LISTED RECORDS START

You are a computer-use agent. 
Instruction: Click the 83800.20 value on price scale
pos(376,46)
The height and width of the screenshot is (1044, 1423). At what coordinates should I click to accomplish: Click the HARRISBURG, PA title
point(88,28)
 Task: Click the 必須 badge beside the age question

LISTED RECORDS END
LISTED RECORDS START

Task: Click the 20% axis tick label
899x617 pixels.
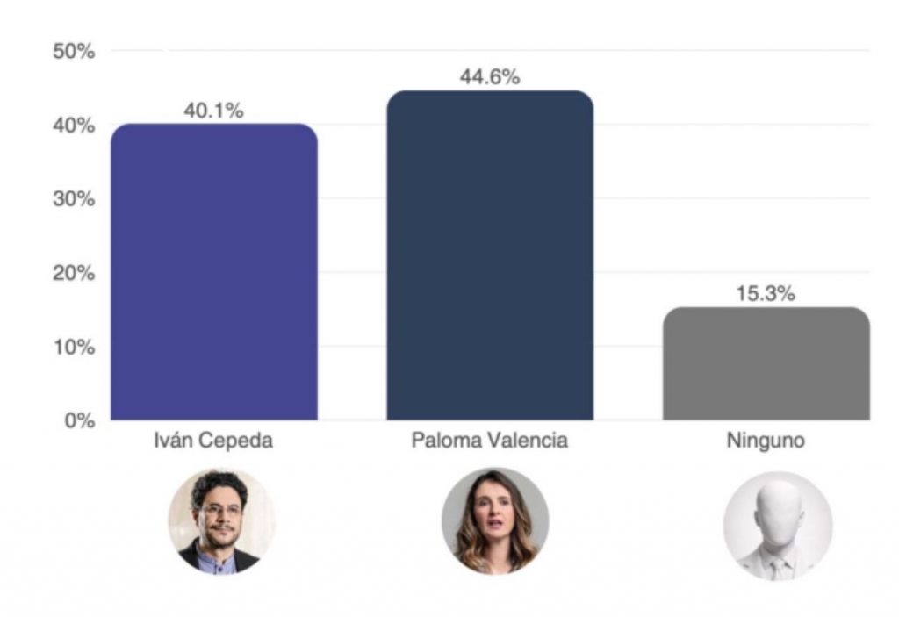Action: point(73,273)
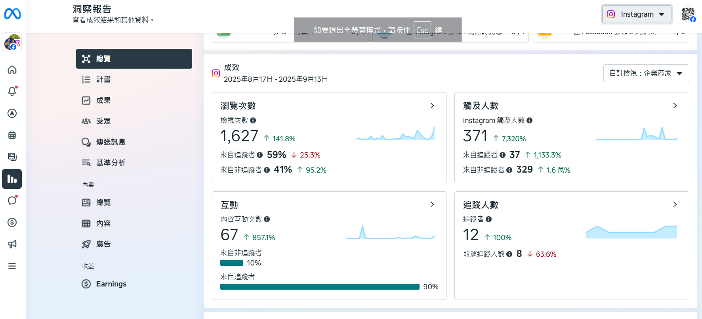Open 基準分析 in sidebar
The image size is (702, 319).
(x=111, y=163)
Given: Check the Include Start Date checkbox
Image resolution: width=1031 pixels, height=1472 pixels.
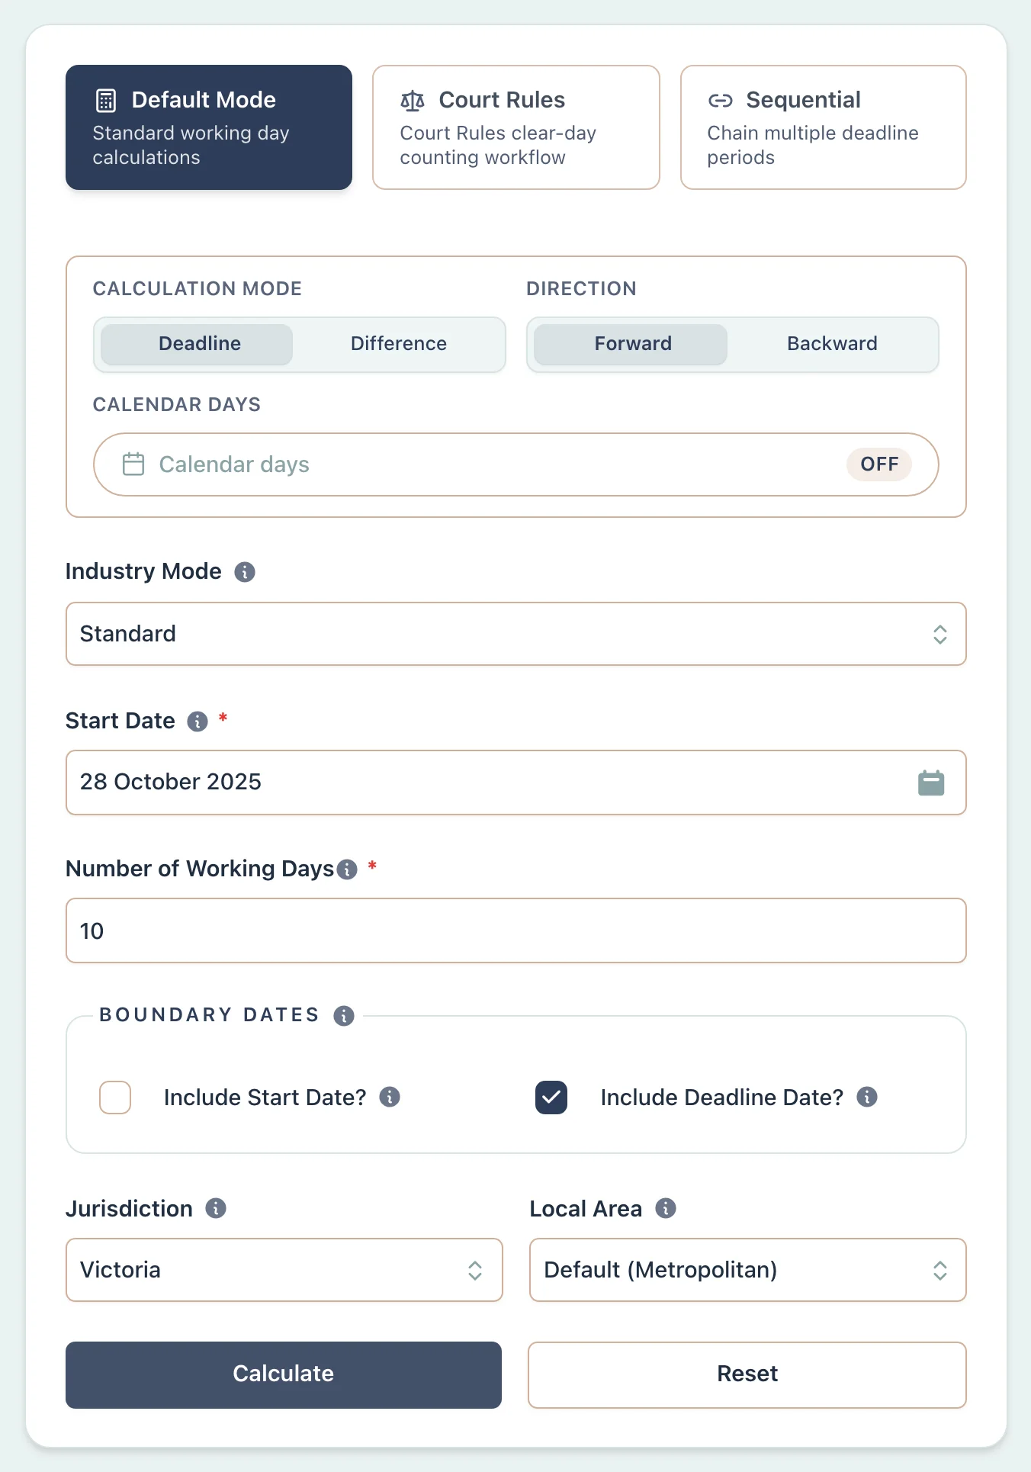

LISTED RECORDS END

Show each line of the material holding "Task".

ANSWER BOX:
 Task: Click the 必須 badge beside the age question
Task: Click the 20% axis tick label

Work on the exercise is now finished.